CZ denies Binance ever traded on BitMEX or booked 60,000 BTC in hedge profits during the March 2020 crash, calling the viral allegation “fake news” and technically impossible.

  • CZ responds to a viral post alleging Binance hedged client flow on BitMEX for over 60,000 BTC in profit during the March 2020 “Covid crash,” dismissing it as fabricated “fake news”.

  • He stresses that Binance “never traded on BitMex” and points to the exchange’s once‑daily withdrawal schedule at the time as a practical barrier to real‑time hedging of that size.

  • Commentators and BitMEX itself say there are no records of such flows, framing the debate as another example of rumor‑driven FUD and how old anecdotes morph into conspiracy narratives.

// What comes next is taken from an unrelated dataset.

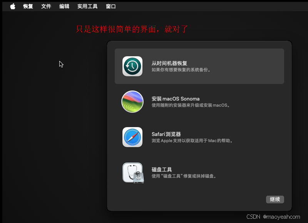The height and width of the screenshot is (223, 308).
Task: Open the 窗口 menu
Action: click(x=110, y=6)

Binance founder Changpeng “CZ” Zhao has moved to quash fresh allegations that the exchange secretly booked more than 60,000 BTC in profits by hedging client risk on BitMEX during the March 2020 crash, dismissing the claim as “fake news” and emblematic of the rumor‑driven warfare that still defines much of crypto trading culture.

CZ pushes back on BitMEX hedge narrative

Responding to a viral post from Flood, CEO of fullstack_trade on Hyperliquid, CZ said the allegation that Binance hedged flow on BitMEX for over 60,000 BTC in profit during the Covid‑era liquidation cascade was entirely fabricated. “4. Fake news. They just making things up randomly now. Not sure what their goal is. I feel bad for the people believing this without seeing any proof,” he wrote, adding bluntly that “Binance never traded on BitMex.” Zhao tagged BitMEX co‑founder Arthur Hayes to underline a key operational constraint at the time, noting that “BitMex processes withdrawals only once a day,” a structure that would have made real‑time risk‑hedging of that magnitude effectively impossible.

Market participants quickly weighed in to deconstruct the 60,000 BTC storyline. “Exactly. BitMEX’s once-a-day withdrawal window back in 2020 made it impossible for an exchange to use it for a real-time hedge of that size,” commentator Murtuza J. Merchant argued, stressing that “no entity would trap 60,000 BTC in a manual multi-sig during a black swan crash.” He suggested the “60k figure is likely just a garbled memory of old” market anecdotes rather than a verifiable trade record. BitMEX itself has since confirmed that it has no records supporting the alleged flows and pointed to its upgrade from once‑daily batched withdrawals to real‑time payouts as part of broader infrastructure changes since 2020.